The document was published just hours before the new Brexit secretary, Dominic Raab, was scheduled to arrive in Brussels for his first meeting with the EU’s chief negotiator, Michel Barnier. A spokesman for the EC denied that the two events were connected, but it could give Raab some food for thought.
There were no major economic data releases from the eurozone yesterday, but the euro managed to make some gains against the pound following poor UK retail sales data, but it weakened against the dollar, which received a boost from extremely positive employment data.
USD: initial jobless claims hit lowest mark for almost 50 years
The dollar enjoyed a fine day against sterling and the euro yesterday, climbing to its highest level against the pound for ten months. The moves came following some disappointing retail sales data from the UK, but some extremely positive initial jobless claims data helped the dollar’s cause too.

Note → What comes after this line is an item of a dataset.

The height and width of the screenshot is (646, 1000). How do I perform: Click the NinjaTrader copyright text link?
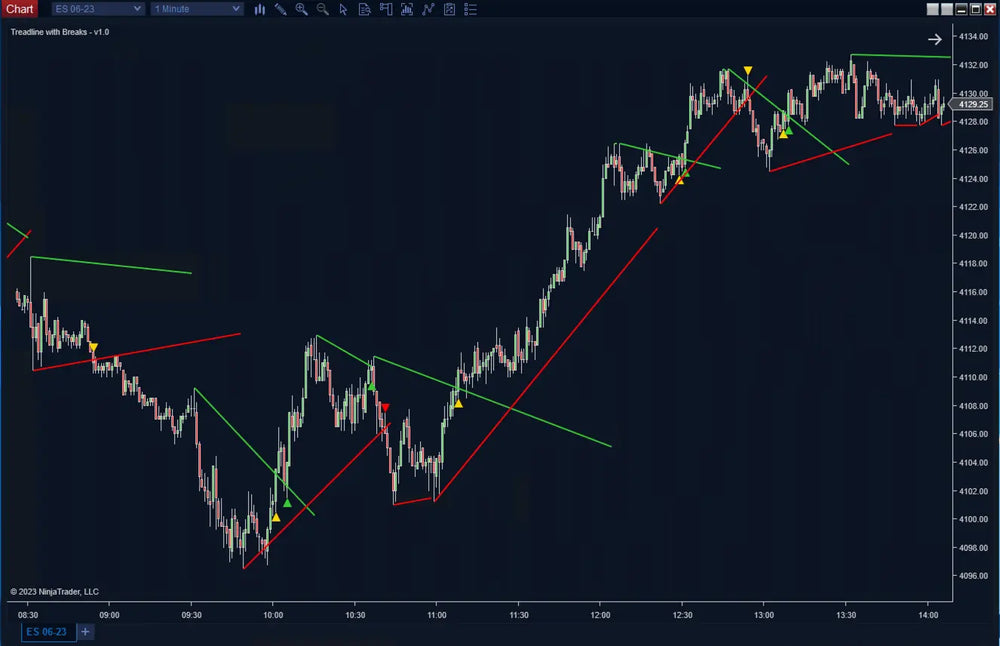tap(57, 591)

Just 207,000 people filed new claims for unemployment benefit in the week ending 14 July, which was much better than the 220,000 the markets had been expecting. It is the lowest reading since the week ending 6 December 1969.
Trump took to Twitter to complain about the European Union’s $5 billion dollar fine for Google, saying that the EU has taken advantage of the US, but ‘not for long’. The comments might well be a symptom of the escalating tensions between the Trump administration and EU.
The Chinese yuan hit a one-year low against the dollar yesterday and there is speculation that Chinese policymakers are deliberately letting their currency weaken to combat the effects of the US trade tariffs.